RE: rpdulca......... up to your last post....I don't think that some of the people here have all of their facts straight . The only way AXI can default on the current agreement is if they forget to pay $275k before the end of fiscal 2010.
All that AXI had to do to earn 100% of the project, subject to a royalty, was pay $365,000 cash in 2009, pay $275,000 in 2010 and issue either 4.0 million shares or 6.0 million options exercisable at
.20 per AXI share. They have indicated that they issued the 4.0 million shares and I would assume that they would have paid the $365K during 2009. All that has to be done now is make the 2010 cash payment.
The only time that the $25 or $30 million come into play is when AXI wants to exercise their option to buy out the gross overriding warranty. If they don't excerise by the required dates, the option still stands, but the $35 million price is adjusted for inflation.
You can find the following excerpt from the November MD&A on Sedar.com.
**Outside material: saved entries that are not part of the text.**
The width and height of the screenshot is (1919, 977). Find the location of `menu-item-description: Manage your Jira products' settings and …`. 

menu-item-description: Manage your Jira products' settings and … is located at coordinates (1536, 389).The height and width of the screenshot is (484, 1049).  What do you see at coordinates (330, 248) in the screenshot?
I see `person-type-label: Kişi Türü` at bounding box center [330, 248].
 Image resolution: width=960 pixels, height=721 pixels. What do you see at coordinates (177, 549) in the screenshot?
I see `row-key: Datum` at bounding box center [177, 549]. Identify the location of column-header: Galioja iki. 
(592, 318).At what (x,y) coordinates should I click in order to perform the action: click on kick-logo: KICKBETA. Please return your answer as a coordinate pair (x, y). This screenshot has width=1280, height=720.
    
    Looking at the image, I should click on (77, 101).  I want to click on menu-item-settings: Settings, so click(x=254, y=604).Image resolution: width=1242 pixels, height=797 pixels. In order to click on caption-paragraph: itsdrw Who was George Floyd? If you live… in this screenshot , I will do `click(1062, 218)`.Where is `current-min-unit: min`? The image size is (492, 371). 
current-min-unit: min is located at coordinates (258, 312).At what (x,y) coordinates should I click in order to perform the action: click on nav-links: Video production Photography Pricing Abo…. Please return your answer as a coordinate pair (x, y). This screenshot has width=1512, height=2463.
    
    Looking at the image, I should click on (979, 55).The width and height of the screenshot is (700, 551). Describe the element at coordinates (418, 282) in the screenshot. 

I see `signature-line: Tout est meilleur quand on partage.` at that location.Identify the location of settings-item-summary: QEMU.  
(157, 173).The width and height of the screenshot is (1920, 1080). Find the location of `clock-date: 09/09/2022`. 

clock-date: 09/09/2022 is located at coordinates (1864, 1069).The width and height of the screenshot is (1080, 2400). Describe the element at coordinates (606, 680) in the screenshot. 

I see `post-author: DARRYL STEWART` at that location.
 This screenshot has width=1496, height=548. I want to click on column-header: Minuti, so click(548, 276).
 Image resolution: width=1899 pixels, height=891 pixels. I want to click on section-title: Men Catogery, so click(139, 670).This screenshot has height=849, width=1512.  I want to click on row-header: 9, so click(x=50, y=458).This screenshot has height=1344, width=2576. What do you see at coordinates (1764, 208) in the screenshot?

The MD&A says the following:
"
On December 5, 2008 the Company announced that it had signed a memorandum of understanding with Roche Bay to acquire Roche Bay's remaining interest, and thus hold 100% ownership interest in the mineral leases comprising the Roche Bay Project. The resulting Definitive Agreement replaces all pre-existing agreements (Amended and Restated Option and Farm-Out Agreement) and amendments made between AEI and Roche Bay. The transaction will merge AEI's previously announced iron nugget plans with the Roche Bay mine joint venture.
Under the terms of the Definitive Agreement, AEI is required to make further payments of $365,000 in fiscal 2009 and $275,000 at the end of fiscal 2010, and the issuance of either 4,000,000 AEI shares or 6,000,000 share purchase warrants with an exercise price of
.20 for the purchase of one AEI share. All future rights to be issued to Roche Bay in accordance with the previous agreement will be cancelled. AEI has been granted an option to earn up to a 100% interest in the Leases, and once the option to acquire has been exercised, AEI may:(a) acquire Roche Bay's interest in the Leases and claims (or “project lands”) subject to: (i) a retained 4% gross overriding royalty (“GOR”) on iron products (such as nuggets) having greater than 90% iron content, (ii) a 6% GOR on iron products (such as concentrates and pellets) having less than 90% iron content, and (iii) a 10% gross overriding royalty on byproduct precious metals (the "Royalty"); or
(b) purchase Roche Bay's interest in the Leases (see above) outright, and terminate the Royalty if effective, for a lump sum payment of $25,000,000 on or before March 15, 2010 or $30,000,000 after March 15, 2010 and on or before
March 15, 2011; (the "Royalty Purchase Option").
If this Buy-Out Option is not exercised, AEI will thereafter have the right to buy out 50% of the Royalty (other than the precious metals royalty) before June 30, 2020 for a total payment of $35,000,000 plus an inflation adjustment, allowing the Company to effectively reduce the gross overriding royalty on iron products to 2% on nuggets and 3% on concentrates/pellets, respectively.
On April 1, 2009 the Company announced that it completed the Definitive Agreement of the MOU announced on December 5, 2008. The Definitive Agreement has been approved by the TSX Venture Exchange and the 4,000,000 Company shares that form part of the additional payments were issued. The Definitive Agreement replaces the Amended and Restated Option and Farm-Out Agreement dated May 30th, 2007 between AEI and Roche Bay."